__Directive__
Return the lines of the records word for word, starting with the line that contains "This screenshot has height=418, width=461." and going on through the line that contains "This screenshot has width=282, height=250.", with both of those lines included.

__Task inputs__
....................

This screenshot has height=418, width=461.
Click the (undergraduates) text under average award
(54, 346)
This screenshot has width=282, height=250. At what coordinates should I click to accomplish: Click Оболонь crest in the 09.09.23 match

....................

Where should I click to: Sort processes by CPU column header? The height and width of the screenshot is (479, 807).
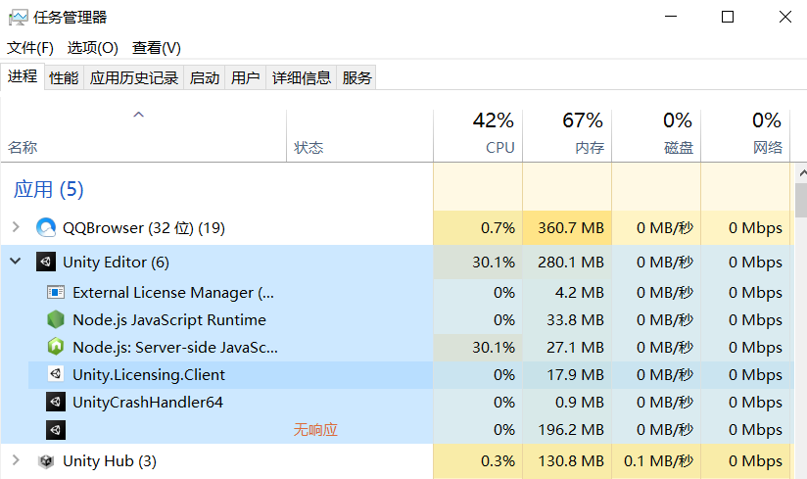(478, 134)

....................

__Result of this exercise__
This screenshot has height=418, width=461.
Click the (undergraduates) text under average award
(54, 346)
This screenshot has width=282, height=250. At what coordinates should I click to accomplish: Click Оболонь crest in the 09.09.23 match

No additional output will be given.